Sette otto metri di neve a fine estate per ottenere un metro di ghiaccio durante l'inverno. I parametri indicati dagli esperti sono questi, ma in periodi di magra come quelli attuali c'è poco da ragionare sulla possibilità di un incremento. Anzi, bisogna fare i conti con una diminuzione costante. Tempi duri per i ghiacciai e, proprio mentre in quota cadono (fortunatamente) i primi fiocchi della stagione, la conferma arriva puntuale dal Servizio glaciologico lombardo. Quest'anno ancora più puntuale del solito. Nei mesi scorsi è stato infatti messo a punto un sistema – tecnicamente definito come stima ponderata del bilancio di massa annuale dei ghiacciai – che, invece di misurare il semplice arretramento della fronte glaciale è andato a quantificare proprio la perdita di spessore del ghiaccio.
I risultati? Decisamente poco incoraggianti. Nonostante i dati definitivi debbano ancora essere presentati - l'indagine ha riguardato dieci ghiacciai in sette gruppi montuosi (Suretta sud, Vazzeda, Scerscen inferiore, Scerscen superiore, Campo Nord, Dosegù, Alpe Sud, Lupo, Pisgana Ovest, Adamello) - le anticipazioni che arrivano dall'unica realtà monitorata sulle Orobie, il ghiacciaio del Lupo appunto, non lasciano molte speranze. Lassù, a quota 2.500 circa, sotto il passo di Coca, nel giro di quattro mesi ne sono andati quasi tre metri di ghiaccio - per la precisione 2 metri e 90 centimetri - che, calcolati sulla profondità, sono un dato davvero preoccupante. «Considerato che lo spessore qui lo spessore dovrebbe aggirarsi sui 30 metri – spiega Stefano D'Adda coordinatore per le Orobie del Serivizio glaciologico lombardo e incaricato di portare avanti il nuovo progetto al passo di Coca assieme al collega Riccardo Scotti – vuol dire che teoricamente stando così le cose nel giro di dieci anni il Lupo potrebbe scomparire del tutto. In realtà quella che si sta concludendo è stata un'annata davvero eccezionale e abbiamo anche cambiato il criterio di misurazione».
Come? «Finora - aggiunge D'Adda - ci si era concentrati sull'estensione del ghiacciaio o comunque sulla neve presente, determinandone il valore soglia di 5 metri, ovvero la quantità necessaria all'inizio dell'estate perché il ghiacciaio non presenti ulteriori ridimensionamenti. Quest'anno si è deciso di effettuare delle valutazioni anche sul ghiaccio sottostante, cercando di misurarne le variazioni.

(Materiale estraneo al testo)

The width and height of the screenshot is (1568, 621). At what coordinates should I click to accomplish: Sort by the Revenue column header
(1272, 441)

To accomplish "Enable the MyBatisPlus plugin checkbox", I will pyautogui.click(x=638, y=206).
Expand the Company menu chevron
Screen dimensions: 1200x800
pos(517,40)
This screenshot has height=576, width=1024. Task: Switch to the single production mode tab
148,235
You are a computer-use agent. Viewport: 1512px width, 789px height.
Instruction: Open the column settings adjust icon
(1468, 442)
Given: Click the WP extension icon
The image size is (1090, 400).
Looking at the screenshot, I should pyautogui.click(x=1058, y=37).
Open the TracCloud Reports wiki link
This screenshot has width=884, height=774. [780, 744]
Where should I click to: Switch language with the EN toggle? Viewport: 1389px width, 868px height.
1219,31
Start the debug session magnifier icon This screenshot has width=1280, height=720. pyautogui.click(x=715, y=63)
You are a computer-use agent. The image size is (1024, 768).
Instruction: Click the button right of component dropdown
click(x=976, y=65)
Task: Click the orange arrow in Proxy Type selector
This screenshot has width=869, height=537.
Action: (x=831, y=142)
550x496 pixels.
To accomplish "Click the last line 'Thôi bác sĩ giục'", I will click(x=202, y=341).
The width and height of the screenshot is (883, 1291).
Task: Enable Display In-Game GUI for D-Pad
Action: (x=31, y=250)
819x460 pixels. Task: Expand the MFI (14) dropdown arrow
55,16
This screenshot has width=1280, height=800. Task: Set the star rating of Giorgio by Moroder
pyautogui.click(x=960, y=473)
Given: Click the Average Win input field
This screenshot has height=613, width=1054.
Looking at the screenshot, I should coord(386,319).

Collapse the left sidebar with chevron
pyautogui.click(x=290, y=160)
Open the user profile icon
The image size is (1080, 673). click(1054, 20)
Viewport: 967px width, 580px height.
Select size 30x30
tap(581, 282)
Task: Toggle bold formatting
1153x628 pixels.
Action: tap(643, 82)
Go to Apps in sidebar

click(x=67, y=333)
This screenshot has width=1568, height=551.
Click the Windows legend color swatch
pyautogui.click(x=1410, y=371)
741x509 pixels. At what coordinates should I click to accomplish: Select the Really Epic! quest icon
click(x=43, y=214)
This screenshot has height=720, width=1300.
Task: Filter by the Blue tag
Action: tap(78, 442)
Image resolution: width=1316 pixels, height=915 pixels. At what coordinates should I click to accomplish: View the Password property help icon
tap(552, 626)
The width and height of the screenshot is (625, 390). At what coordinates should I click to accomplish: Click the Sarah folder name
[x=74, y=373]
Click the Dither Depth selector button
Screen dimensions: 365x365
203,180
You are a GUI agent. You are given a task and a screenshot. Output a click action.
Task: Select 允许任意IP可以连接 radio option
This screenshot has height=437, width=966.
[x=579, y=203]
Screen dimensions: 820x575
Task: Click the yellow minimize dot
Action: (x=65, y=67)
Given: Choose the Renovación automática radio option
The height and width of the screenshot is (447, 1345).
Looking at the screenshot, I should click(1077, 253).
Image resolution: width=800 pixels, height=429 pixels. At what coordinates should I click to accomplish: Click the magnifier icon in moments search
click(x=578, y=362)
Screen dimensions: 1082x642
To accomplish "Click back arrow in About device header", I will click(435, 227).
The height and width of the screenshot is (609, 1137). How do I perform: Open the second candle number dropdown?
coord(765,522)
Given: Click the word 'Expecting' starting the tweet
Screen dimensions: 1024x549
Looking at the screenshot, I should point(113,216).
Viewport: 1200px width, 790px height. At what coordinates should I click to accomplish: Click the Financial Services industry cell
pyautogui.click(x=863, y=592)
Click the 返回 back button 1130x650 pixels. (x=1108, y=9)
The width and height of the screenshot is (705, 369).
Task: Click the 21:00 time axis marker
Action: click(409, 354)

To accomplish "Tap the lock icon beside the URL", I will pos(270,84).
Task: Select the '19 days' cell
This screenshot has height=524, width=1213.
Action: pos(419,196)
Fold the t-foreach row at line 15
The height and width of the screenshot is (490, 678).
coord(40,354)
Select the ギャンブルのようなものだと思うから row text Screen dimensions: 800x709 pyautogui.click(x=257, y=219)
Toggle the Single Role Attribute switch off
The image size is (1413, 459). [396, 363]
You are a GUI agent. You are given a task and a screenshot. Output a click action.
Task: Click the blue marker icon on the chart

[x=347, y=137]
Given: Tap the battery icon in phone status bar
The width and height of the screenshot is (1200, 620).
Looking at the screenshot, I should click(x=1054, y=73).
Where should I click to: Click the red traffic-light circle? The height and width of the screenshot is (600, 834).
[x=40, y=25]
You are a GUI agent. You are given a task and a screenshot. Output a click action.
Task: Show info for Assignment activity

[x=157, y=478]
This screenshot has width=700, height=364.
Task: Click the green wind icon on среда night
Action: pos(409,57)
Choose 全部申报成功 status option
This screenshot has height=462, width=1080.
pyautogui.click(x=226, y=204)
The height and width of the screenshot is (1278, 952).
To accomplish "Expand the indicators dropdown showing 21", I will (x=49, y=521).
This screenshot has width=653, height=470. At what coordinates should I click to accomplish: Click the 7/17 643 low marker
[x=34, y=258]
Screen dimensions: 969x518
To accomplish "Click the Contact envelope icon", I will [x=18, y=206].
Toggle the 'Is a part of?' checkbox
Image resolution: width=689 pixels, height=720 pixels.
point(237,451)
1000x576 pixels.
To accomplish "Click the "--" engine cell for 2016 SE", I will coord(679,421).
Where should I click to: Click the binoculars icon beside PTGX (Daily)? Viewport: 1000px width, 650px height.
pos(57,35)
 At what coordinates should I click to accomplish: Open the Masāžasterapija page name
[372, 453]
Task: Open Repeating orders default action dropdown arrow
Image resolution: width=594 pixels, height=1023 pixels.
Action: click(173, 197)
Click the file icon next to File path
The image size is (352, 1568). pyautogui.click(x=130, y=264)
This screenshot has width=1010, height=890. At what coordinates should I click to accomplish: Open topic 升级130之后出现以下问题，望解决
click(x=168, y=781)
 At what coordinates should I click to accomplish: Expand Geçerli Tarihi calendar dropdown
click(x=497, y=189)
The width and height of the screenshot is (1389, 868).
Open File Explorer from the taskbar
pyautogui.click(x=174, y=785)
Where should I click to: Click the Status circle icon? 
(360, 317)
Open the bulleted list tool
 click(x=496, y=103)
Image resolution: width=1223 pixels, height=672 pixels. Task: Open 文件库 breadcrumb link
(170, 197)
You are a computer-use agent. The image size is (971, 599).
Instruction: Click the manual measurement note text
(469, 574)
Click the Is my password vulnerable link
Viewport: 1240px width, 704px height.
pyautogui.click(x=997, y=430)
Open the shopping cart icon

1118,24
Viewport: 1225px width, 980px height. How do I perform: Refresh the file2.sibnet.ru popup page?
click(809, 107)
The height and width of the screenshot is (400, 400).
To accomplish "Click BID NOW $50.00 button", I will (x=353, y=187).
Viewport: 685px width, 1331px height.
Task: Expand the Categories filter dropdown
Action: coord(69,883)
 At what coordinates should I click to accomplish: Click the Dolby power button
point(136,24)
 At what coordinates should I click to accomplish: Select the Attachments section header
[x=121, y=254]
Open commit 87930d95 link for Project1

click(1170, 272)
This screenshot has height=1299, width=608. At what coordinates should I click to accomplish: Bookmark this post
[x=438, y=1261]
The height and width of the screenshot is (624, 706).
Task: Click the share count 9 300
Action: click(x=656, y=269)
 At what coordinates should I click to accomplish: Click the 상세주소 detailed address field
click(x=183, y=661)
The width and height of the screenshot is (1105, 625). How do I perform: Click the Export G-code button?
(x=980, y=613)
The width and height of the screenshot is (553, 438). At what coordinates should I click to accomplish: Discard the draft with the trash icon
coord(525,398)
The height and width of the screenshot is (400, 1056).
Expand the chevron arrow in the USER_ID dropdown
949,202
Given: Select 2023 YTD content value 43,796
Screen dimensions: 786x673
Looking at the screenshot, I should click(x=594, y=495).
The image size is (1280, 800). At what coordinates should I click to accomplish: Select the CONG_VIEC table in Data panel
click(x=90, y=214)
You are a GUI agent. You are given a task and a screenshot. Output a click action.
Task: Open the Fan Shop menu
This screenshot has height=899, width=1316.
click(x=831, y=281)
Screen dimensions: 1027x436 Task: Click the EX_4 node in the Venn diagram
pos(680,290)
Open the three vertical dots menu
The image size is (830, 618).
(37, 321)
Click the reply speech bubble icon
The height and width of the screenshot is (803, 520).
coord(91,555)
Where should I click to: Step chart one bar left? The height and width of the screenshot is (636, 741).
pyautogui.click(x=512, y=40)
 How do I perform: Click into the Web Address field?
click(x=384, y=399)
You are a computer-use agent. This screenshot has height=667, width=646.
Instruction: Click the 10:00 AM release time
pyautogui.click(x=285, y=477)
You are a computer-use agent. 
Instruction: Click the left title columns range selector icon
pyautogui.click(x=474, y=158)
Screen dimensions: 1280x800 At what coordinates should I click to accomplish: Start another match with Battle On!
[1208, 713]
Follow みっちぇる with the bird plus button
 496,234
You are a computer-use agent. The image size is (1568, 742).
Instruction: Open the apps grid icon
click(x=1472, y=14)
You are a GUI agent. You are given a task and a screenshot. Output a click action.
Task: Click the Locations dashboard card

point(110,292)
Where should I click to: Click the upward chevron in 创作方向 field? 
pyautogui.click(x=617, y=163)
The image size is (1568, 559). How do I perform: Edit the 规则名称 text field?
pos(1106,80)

In pratica abbiamo collocato delle sonde di dieci metri, molto simili a quelle da valanga, alla fine di maggio, dopodiché siamo saliti altre quattro volte (l'ultima il 7 ottobre, ndr), misurando ogni volta la parte di palina che veniva ulteriormente scoperta, corrispondente quindi all'ulteriore diminuzione dello strato di ghiaccio. Così è stato fatto nelle altre nove località e ora si tratta di raccogliere tutti i dati. Sull'Adamello, ad esempio, la riduzione è stata di 170 centimetri, decisamente inferiore quindi al Lupo, ma bisogna considerare la differente altitudine: 3.100 metri contro i 2.500 del ghiacciaio orobico». Purtroppo c'è solo un termine per definire questo andamento: dissoluzione. «È dal 1987 – conclude Stefano D'Adda – che assistiamo a una serie negativa con l'unica eccezione della stagione 2000-2001. L'alluvione della Valtellina ha segnato un vero e proprio spartiacque; nei 25 anni precedenti avevamo registrato una certa ripresa; nel ventennio successivo la tendenza si è invertita, negli ultimi sei anni c'è stata un'accelerata e ora siamo in caduta libera».